Hello,
In my opinion sqlgrey is missing a badly needed feature,
the ability to re-initialize the database connection
upon receipt of a signal. (I suggest SIGHUP.)
Some databases with which I'm familiar do not update
some important values for the duration of a database
connection. The one that's bitten me most often
in the past is the data that drives the query
planning. I know that this is a problem with
PostgreSQL 8.1, and I've run into it in other
major database products in the past.
A long-lived database connection, over
a varying dataset, can wind up running very badly
planned queries. This could be a problem for
sqlgrey, and certainly is a problem after the
initial install when the database is empty.
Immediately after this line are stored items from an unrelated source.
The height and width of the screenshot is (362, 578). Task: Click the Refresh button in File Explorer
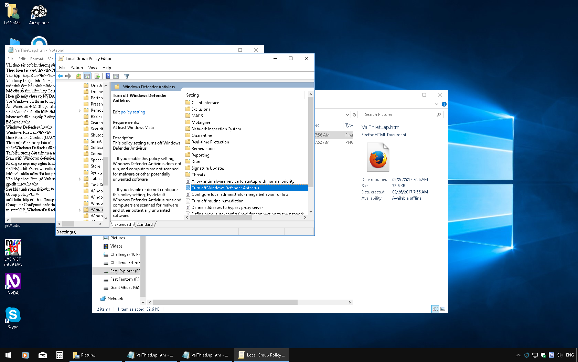pos(354,114)
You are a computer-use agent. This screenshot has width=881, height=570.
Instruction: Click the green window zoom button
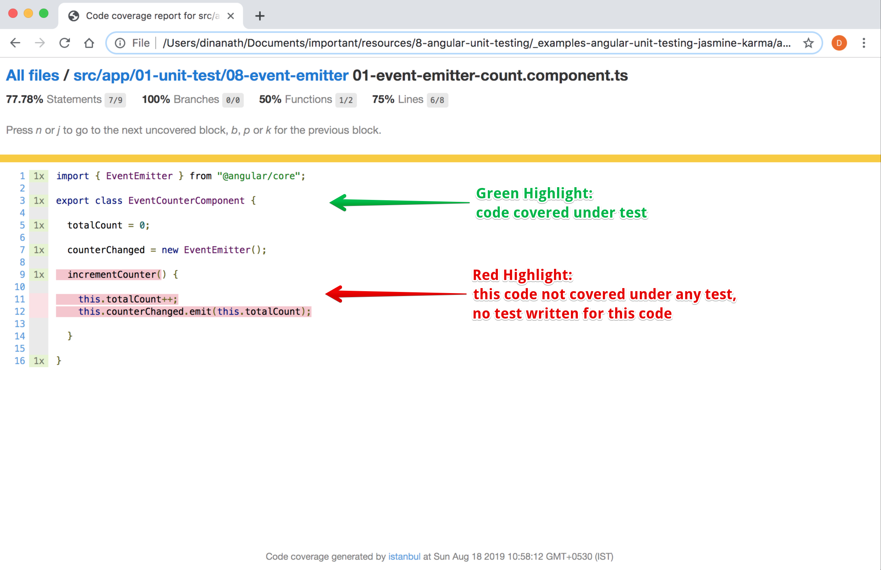44,13
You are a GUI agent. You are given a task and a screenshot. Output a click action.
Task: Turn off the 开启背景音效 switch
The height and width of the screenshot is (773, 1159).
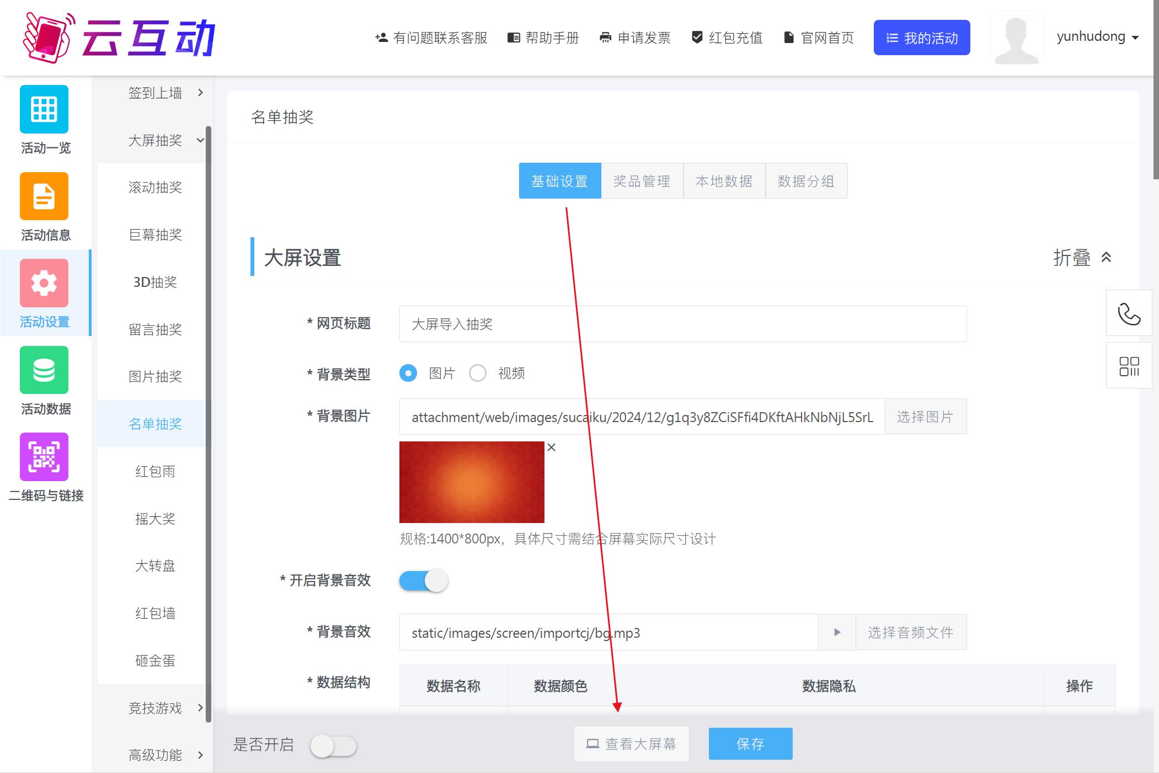point(423,580)
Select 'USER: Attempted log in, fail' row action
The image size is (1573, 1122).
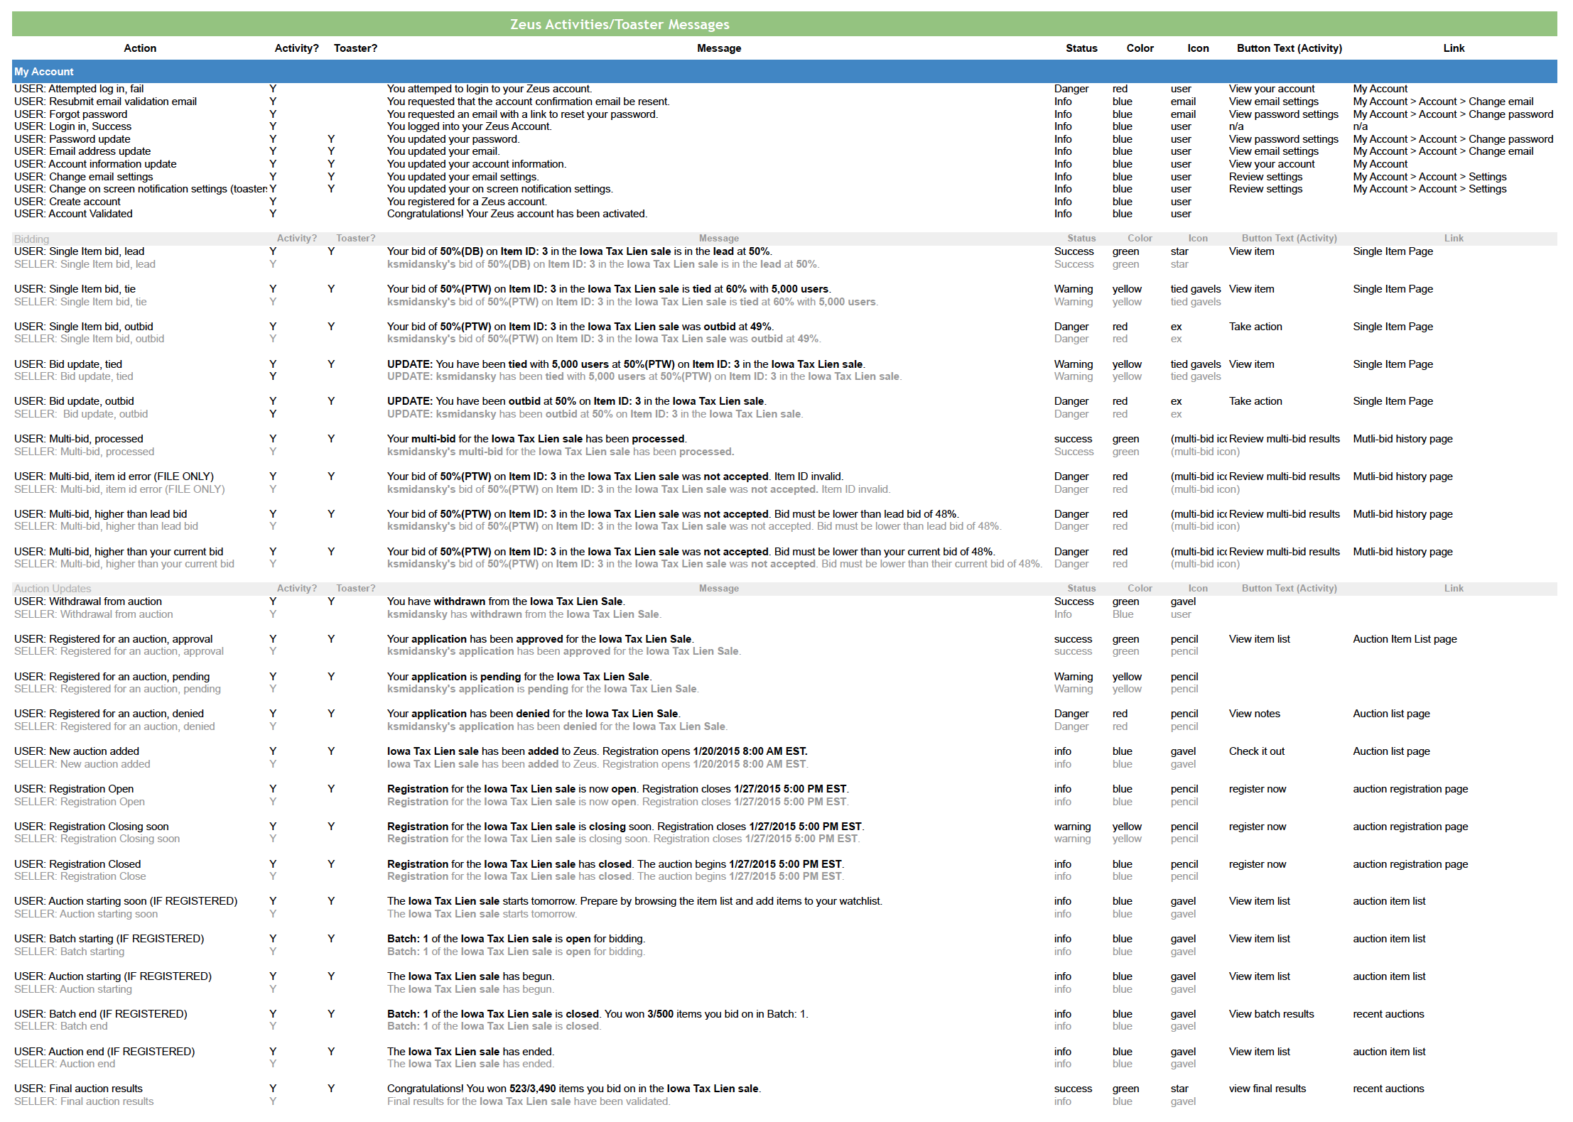(x=79, y=89)
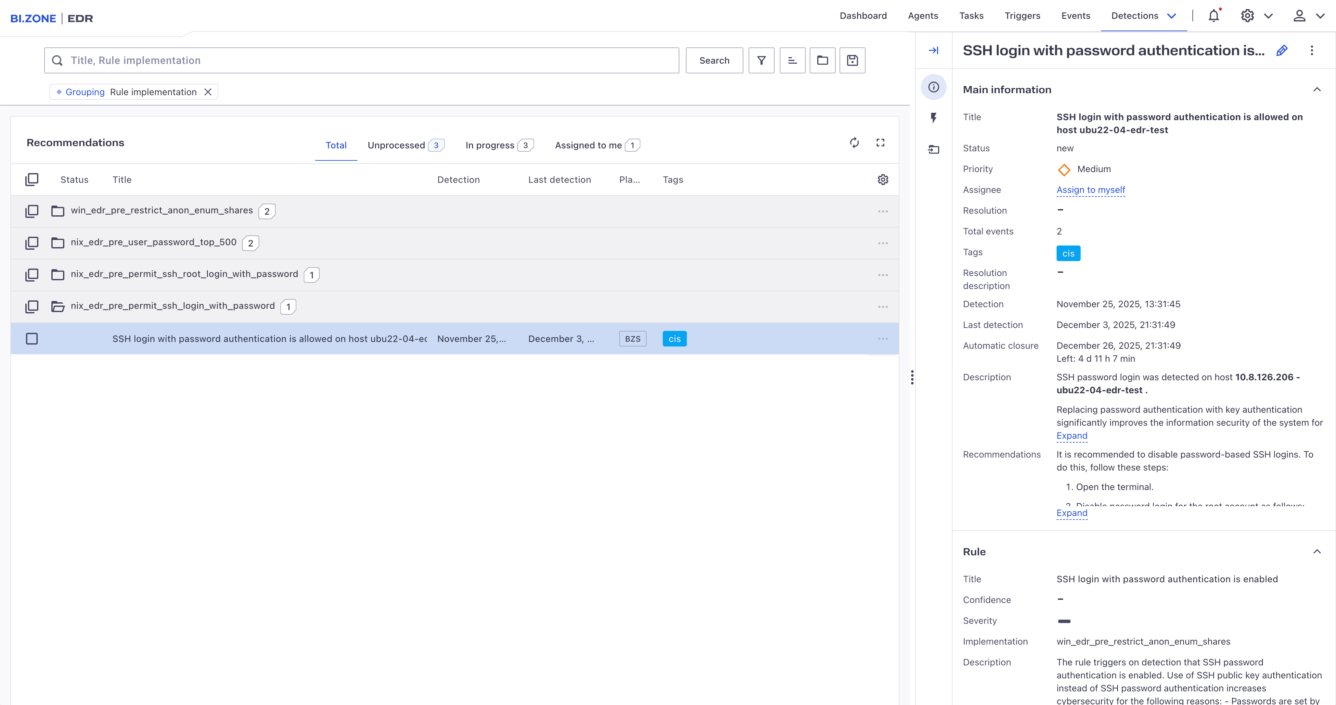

Such a signal would also provide a work-around
for bugs (memory leaks anyone?) in the database
back-end or the perl libraries. Cron could be used
to have sqlgrey re-connect to the db either at
regular intervals, or when a particular problem
is detected. Databases are big and complicated
and their backends are going to have bugs.
The long as the the short of it is that a lot of
databases just arn't designed to have connections
that last forever. Of course, restarting sqlgrey
is always an option. But that's an undesirable
interruption of the MTA's operation, resulting
in a window of time during which SMTP clients
get 450 responses and there is a consequent
unnecessary delay in mail delivery.
I know sqlgrey is not under active development
right now, but I hope that somebody will at
least consider this. (This is understandable,
sqlgrey works -- at least until it doesn't :)
If not, then I'd appreciate
any suggestions regarding how to archive this
request so that it can be considered by
future developers. Thank you.
Regards,
Karl <ko...@me...>
Free Software: "You don't pay back, you pay forward."